Enter Heckman. Heckman came up with a clever econometric approach to figuring out how to correct for this self-selection problem. In fact, empirical economists now know his correction as the “Heckman correction” or the “Heckit method.” In 1985, using his own method to study the connection between work and wages noted above, Heckman found a bigger elasticity of labor supply among American men than had previously been thought to exist. That was because a given increase in wages did not just cause an increase in hours among those already working, but also caused relatively low-wage workers to reenter the labor market and get jobs.

In his Nobel lecture, Heckman laid out some important implications of self-selection for U.S. and European labor markets. One is that the vaunted diminution of the gap between black men’s and white men’s wages in the United States between 1940 and 1980 was due almost entirely to low-wage black men dropping out of the labor force. Another implication concerns the much-higher equality of wages in Europe compared with the United States that many economists and others have noted. Heckman pointed out that much of this difference is due to the fact that many low-skilled potential workers in Europe are not working. This is presumably because of high minimum wages, strong labor unions, and laws that make it hard for employers to lay people off (and therefore make the employers hesitant to hire).

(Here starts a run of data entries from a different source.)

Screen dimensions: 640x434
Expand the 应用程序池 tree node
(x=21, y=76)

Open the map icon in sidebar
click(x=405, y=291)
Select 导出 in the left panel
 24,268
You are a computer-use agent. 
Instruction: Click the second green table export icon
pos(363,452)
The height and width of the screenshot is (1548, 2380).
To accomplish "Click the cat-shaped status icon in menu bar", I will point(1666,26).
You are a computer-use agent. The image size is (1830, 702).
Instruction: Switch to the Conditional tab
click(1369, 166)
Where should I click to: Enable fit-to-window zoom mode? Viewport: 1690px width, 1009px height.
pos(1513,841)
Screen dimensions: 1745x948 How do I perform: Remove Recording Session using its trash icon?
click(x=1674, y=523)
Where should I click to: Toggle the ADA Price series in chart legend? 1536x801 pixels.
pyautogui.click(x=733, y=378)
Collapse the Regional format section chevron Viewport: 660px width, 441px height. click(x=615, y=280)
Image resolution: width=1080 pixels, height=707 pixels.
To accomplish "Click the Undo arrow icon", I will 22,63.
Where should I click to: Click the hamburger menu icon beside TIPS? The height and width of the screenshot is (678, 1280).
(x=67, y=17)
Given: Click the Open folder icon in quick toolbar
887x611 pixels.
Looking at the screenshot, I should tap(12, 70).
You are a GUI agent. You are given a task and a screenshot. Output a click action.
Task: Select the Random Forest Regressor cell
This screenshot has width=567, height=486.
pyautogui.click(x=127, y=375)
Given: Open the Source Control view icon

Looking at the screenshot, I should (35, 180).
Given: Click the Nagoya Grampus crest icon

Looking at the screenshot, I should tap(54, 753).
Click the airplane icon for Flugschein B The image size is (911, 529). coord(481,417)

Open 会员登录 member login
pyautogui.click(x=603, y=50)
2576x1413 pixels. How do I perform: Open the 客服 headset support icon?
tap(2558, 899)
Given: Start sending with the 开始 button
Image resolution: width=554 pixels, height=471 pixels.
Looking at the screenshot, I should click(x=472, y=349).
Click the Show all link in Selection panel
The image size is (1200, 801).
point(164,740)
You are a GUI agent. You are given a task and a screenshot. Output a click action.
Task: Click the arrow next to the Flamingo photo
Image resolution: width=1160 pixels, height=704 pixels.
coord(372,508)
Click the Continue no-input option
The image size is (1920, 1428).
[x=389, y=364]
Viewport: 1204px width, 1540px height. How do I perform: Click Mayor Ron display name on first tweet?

The Nobel Web site refers to Heckman as “the world’s foremost researcher on econometric policy evaluation.” In 1999, Heckman and coauthors Robert LaLonde and Jeffrey Smith found that government programs to train workers are generally ineffective at increasing those workers’ wages and long-term employment prospects. The reason they appear effective is that the average wage gain of people in these programs is high. But Heckman and his coauthors showed that this occurs because the trainees typically have lost or quit their jobs prior to entering the training program and that training is a form (albeit inefficient) of job search. Much of the improvement in their posttraining fortunes would have occurred without a government program in place. This would probably come as no surprise to people who have been in such programs. In 2002, with Pedro Carneiro, Heckman also showed that lack of credit is not a major constraint on the ability of young Americans to attend college. They found that credit constraints prevent, at most, 4 percent of the U.S. population from attending.

Heckman has also weighed in on the issue of racial discrimination in U.S. labor markets. In 1998 he wrote, “[M]ost of the disparity in earnings between blacks and whites in the labor markets of the 1990s is due to the differences in skills they bring to the market, and not to discrimination within the labor market.”


Selected Works

 

1974. “Shadow Wages, Market Wages and Labor Supply.” Econometrica 42: 679–693.
1975. “The Common Structure of Statistical Models of Truncation, Sample Selection and Limited Dependent Variables and a Simple Estimator for Such Models.” Annals of Economic and Social Measurement 5: 475–492.
1976. “A Life Cycle Model of Earnings, Learning and Consumption.” Journal of Political Economy 84: S11–S44.
1979. “Sample Selection Bias as a Specification Error.” Econometrica 47: 153–161.
1981 (with Thomas MaCurdy). “New Methods for Estimating Labor Supply Functions.” In Ronald Ehrenberg, ed., Research in Labor Economics. Vol. 4. Greenwich, Conn.: JAI Press.
1998. “Detecting Discrimination.” Journal of Economic Perspectives 12, no. 2: 101–116.
1999 (with Robert LaLonde and Jeffrey Smith). “The Economics and Econometrics of Active Labor Market Programs.” In Orley Ashenfelter and David Card, eds., Handbook of Labor Economics. Amsterdam: North-Holland. Chap. 31.
2002 (with Pedro Carneiro). “The Evidence on Credit Constraints in Post-secondary Schooling.” Economic Journal 112: 705–734.